#### MATERIAL SUPPLIED ####

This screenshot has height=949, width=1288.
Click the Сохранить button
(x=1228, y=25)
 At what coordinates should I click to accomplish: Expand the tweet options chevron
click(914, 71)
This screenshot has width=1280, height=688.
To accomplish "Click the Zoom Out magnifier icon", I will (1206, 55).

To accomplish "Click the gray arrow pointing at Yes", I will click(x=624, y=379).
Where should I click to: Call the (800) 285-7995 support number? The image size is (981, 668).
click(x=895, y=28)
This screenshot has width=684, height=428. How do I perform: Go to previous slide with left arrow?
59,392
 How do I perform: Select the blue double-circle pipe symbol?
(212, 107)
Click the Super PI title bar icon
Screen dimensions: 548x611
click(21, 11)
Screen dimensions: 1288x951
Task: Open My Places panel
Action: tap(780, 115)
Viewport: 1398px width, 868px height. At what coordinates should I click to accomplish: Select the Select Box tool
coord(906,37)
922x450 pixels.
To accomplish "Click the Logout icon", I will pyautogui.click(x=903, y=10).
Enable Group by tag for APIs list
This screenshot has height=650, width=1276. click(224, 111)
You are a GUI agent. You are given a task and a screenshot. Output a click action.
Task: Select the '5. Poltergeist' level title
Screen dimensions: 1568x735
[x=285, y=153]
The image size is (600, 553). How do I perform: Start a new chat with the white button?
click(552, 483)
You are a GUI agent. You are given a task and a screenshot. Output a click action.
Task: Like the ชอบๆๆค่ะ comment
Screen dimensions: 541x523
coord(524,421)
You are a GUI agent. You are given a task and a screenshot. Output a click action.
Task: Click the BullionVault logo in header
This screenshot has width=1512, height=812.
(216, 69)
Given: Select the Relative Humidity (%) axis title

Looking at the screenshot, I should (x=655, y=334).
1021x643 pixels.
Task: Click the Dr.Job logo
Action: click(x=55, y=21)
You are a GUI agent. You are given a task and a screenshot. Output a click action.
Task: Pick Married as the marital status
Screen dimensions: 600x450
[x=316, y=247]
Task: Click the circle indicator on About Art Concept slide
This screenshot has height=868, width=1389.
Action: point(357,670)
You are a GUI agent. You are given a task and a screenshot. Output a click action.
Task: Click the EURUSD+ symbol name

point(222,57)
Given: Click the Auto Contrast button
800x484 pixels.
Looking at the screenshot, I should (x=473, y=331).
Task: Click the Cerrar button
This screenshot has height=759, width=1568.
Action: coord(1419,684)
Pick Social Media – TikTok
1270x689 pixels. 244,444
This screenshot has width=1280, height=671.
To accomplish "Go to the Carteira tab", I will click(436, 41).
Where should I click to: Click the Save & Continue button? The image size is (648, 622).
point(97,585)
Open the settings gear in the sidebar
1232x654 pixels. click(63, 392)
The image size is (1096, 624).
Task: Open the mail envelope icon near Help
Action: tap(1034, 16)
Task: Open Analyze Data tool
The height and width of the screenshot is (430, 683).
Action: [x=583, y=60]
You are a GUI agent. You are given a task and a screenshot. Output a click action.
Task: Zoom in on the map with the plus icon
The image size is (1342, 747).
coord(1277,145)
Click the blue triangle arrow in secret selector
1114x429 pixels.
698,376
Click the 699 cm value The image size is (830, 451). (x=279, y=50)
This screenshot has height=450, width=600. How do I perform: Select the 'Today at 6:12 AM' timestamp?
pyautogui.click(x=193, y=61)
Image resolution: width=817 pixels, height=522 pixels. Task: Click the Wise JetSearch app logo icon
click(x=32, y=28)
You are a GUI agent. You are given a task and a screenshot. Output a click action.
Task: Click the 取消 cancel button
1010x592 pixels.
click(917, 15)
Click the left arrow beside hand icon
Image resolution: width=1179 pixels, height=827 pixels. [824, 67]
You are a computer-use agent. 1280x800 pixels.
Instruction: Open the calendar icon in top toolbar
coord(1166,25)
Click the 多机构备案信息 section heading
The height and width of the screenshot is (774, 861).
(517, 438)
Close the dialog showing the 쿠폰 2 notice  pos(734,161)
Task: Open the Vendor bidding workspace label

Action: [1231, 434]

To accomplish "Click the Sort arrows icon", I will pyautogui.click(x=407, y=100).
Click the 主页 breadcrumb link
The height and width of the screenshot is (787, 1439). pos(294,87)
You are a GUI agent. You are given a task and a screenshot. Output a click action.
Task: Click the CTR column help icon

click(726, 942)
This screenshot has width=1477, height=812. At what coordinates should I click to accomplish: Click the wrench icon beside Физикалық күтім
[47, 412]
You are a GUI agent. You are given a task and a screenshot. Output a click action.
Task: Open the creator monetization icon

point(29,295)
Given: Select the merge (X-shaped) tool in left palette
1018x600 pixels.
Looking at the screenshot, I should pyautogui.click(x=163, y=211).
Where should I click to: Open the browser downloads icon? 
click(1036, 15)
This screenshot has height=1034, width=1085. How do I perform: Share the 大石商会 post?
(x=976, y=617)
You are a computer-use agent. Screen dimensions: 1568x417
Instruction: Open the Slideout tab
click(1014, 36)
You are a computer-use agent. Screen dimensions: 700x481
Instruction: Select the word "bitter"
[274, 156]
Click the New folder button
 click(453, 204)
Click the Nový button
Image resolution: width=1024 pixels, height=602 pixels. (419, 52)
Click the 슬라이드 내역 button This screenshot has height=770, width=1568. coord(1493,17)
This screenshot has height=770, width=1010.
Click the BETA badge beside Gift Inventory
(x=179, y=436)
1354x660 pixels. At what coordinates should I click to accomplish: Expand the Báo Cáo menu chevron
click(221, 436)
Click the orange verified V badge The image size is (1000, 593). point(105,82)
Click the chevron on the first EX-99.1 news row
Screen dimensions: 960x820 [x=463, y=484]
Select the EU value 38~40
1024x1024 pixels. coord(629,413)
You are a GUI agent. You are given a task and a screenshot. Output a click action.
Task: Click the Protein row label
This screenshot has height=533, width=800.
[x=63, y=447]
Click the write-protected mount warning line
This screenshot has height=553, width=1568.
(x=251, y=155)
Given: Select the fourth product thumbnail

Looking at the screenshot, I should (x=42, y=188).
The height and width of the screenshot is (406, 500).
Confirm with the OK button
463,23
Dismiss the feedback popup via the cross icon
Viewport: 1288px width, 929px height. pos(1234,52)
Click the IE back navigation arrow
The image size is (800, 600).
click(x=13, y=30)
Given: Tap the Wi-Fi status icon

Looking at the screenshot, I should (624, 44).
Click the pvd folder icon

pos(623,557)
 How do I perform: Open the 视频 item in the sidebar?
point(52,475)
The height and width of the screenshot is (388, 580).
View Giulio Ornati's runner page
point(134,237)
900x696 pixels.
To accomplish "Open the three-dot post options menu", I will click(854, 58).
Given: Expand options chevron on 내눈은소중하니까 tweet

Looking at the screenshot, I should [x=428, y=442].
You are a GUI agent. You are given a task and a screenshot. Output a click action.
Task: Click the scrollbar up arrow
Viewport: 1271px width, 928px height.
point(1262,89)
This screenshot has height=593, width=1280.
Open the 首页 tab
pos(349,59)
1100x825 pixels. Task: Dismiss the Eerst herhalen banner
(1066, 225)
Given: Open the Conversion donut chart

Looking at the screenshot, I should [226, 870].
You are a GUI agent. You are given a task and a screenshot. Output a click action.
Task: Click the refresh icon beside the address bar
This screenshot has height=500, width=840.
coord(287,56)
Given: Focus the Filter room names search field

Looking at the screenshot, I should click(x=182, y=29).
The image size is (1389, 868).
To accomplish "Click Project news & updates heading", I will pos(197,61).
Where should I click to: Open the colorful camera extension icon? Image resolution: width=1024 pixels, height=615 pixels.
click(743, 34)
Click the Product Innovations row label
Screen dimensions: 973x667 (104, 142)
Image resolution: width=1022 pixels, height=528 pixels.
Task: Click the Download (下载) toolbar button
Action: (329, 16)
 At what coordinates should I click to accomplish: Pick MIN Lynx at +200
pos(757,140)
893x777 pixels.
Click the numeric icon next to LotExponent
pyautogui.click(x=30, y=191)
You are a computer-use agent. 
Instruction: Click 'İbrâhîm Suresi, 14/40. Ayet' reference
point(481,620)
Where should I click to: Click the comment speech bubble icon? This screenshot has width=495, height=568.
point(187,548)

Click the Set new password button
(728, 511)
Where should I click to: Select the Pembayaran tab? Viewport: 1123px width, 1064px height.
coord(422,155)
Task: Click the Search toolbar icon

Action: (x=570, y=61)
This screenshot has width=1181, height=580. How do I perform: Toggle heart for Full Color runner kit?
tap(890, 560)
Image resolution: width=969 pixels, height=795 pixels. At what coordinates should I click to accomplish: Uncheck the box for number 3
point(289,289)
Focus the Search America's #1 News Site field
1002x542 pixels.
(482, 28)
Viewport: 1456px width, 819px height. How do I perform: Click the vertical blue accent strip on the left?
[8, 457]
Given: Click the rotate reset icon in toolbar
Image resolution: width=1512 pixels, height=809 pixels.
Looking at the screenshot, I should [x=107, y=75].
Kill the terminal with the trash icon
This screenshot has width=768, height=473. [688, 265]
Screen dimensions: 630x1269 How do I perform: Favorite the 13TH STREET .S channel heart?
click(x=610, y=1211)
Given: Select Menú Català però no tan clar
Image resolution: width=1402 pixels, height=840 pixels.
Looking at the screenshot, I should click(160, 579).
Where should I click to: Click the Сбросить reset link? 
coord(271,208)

####

(WORK REQUEST) Of the lines above, output exactly those from the line bearing "The height and width of the screenshot is (406, 500)." through the line bearing "Task: Click the refresh", inclusive.

(TASK RESULT)
The height and width of the screenshot is (406, 500).
Confirm with the OK button
463,23
Dismiss the feedback popup via the cross icon
Viewport: 1288px width, 929px height. pos(1234,52)
Click the IE back navigation arrow
The image size is (800, 600).
click(x=13, y=30)
Given: Tap the Wi-Fi status icon

Looking at the screenshot, I should (624, 44).
Click the pvd folder icon

pos(623,557)
 How do I perform: Open the 视频 item in the sidebar?
point(52,475)
The height and width of the screenshot is (388, 580).
View Giulio Ornati's runner page
point(134,237)
900x696 pixels.
To accomplish "Open the three-dot post options menu", I will click(854, 58).
Given: Expand options chevron on 내눈은소중하니까 tweet

Looking at the screenshot, I should [x=428, y=442].
You are a GUI agent. You are given a task and a screenshot. Output a click action.
Task: Click the scrollbar up arrow
Viewport: 1271px width, 928px height.
point(1262,89)
This screenshot has height=593, width=1280.
Open the 首页 tab
pos(349,59)
1100x825 pixels. Task: Dismiss the Eerst herhalen banner
(1066, 225)
Given: Open the Conversion donut chart

Looking at the screenshot, I should [226, 870].
You are a GUI agent. You are given a task and a screenshot. Output a click action.
Task: Click the refresh icon beside the address bar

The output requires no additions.